You don’t, you don’t. It’s been a really special ride so far. Ellen Schwartz is the executive producer on the ground, KristieAnne Reed is with JBTV, Rebecca Cutter, Rachel Morrison directed the first two episodes. To be able to be supported by women who are supporting women, it’s a very fecund ground to begin a show. Anything can happen because of its fertility. I think it offers a really special perspective and gives a really special twist and sheen on the whole thing.
Since the first season was filmed and aired, the discussion around policing has really shifted. Did that come into play at all with how the characters were written or played?
I don’t think so.
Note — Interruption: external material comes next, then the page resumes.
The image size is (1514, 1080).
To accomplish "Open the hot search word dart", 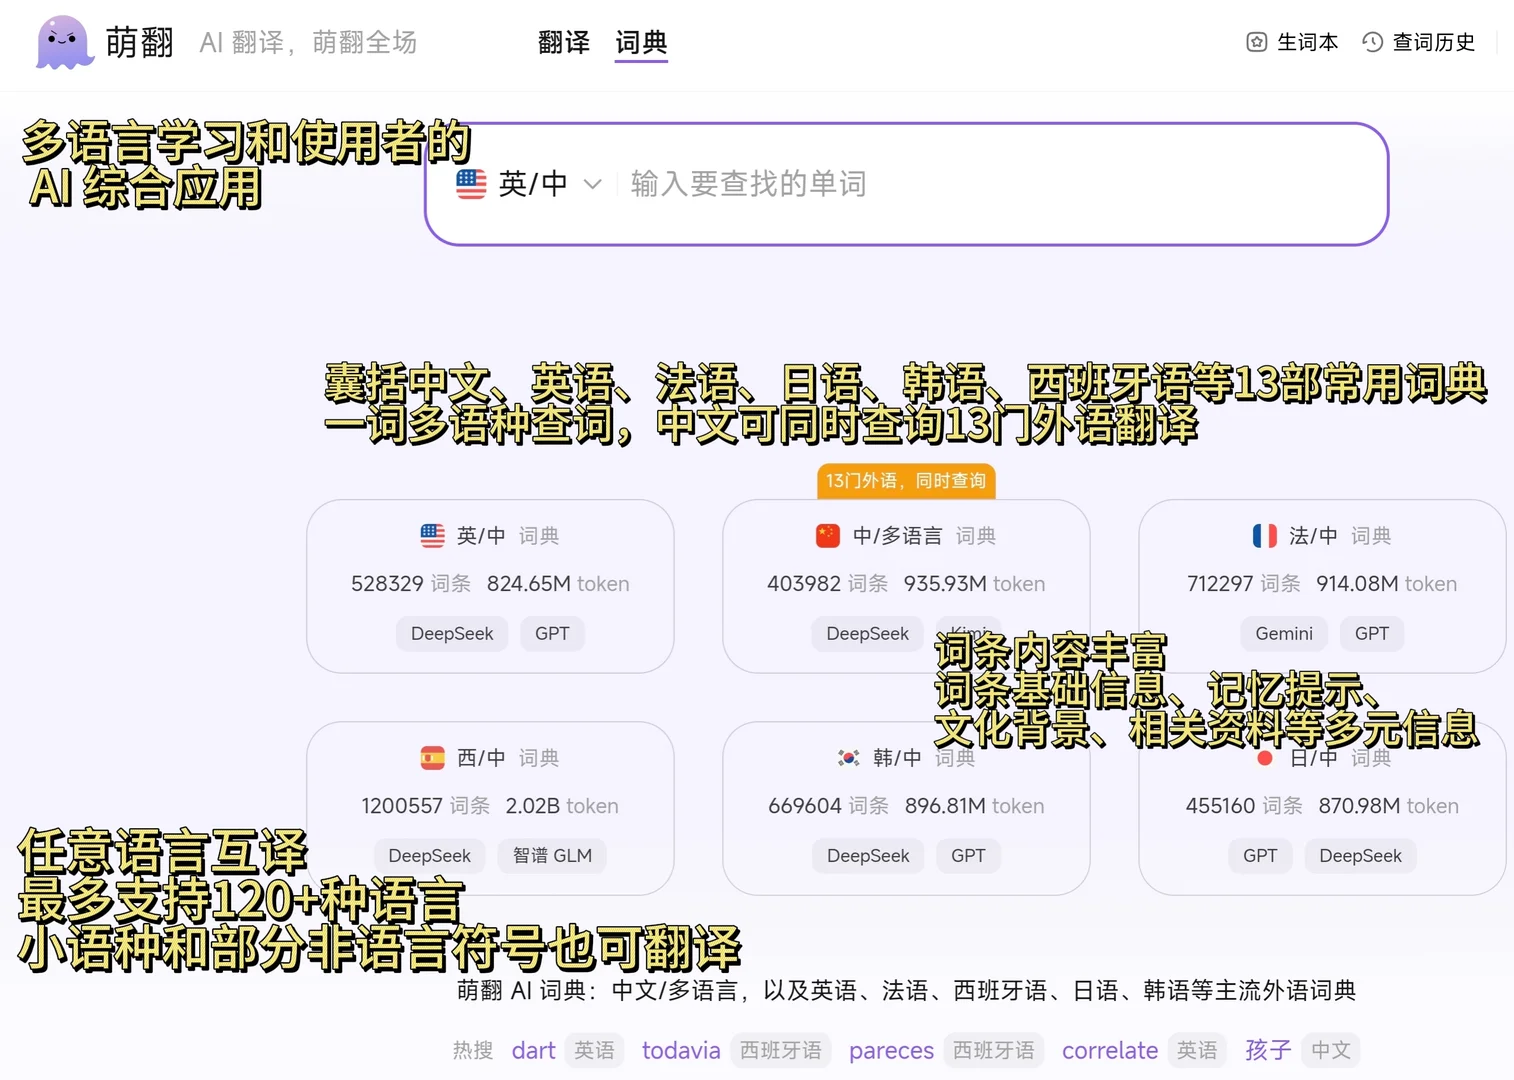I will pyautogui.click(x=533, y=1050).
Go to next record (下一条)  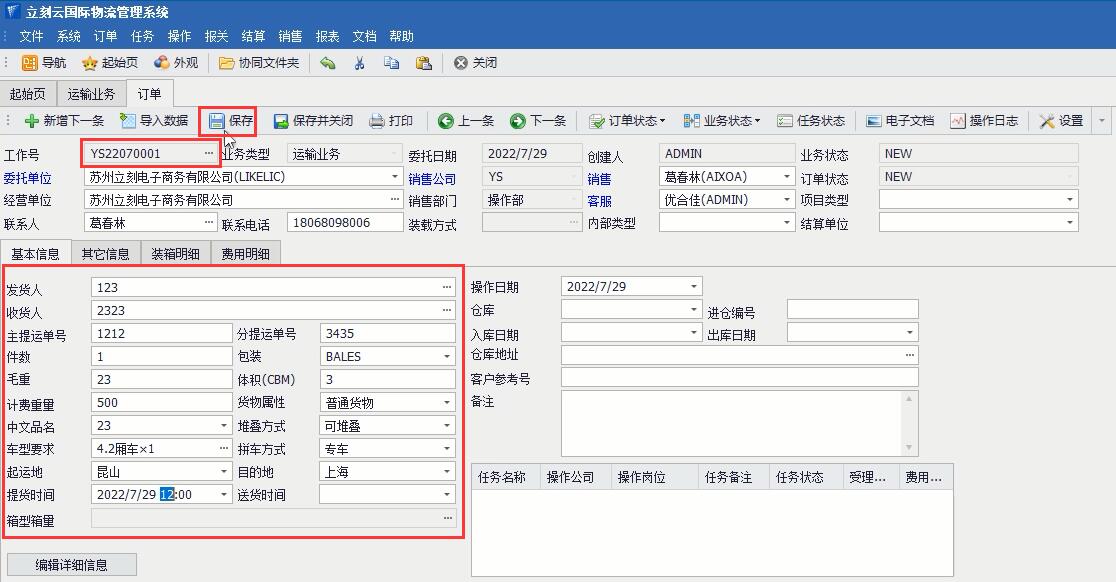(x=518, y=121)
Rebecca wrote these characters based on a very specific world. They have their own set of circumstances, they’re dealing with what’s happening in their town, specific to them. There’s a very acute selfishness to these characters who I would imagine would have no regard to what’s happening in the culture of police and activism happening in the world.
What I love about doing TV is that it’s fiction. This is fiction and I get to immerse myself in a totally different world that has completely different souls inhabiting it and it represents humanity and it represents who we are [but] this is an act of fiction and that means it gives me license to be imaginative and to be free. I don’t think that at all what’s happening with police or that conversation influences Hightown. Hightown has its own set of rules that exist in that reality, with that gravity. It’s its own town.
Have you been able to spend time in Provincetown?
We went back in season 2 to go film our exteriors there. That was my second time being there but it was winter, it was the offseason. It’s kind of rainy, it’s very romantic. The tourists aren’t all there. In the summertime it’s really vibrant and eclectic and vivacious and colorful, and in the winter there becomes this more dark and shrouded, ambiance. It was beautiful being there.
This interview was edited and condensed for clarity.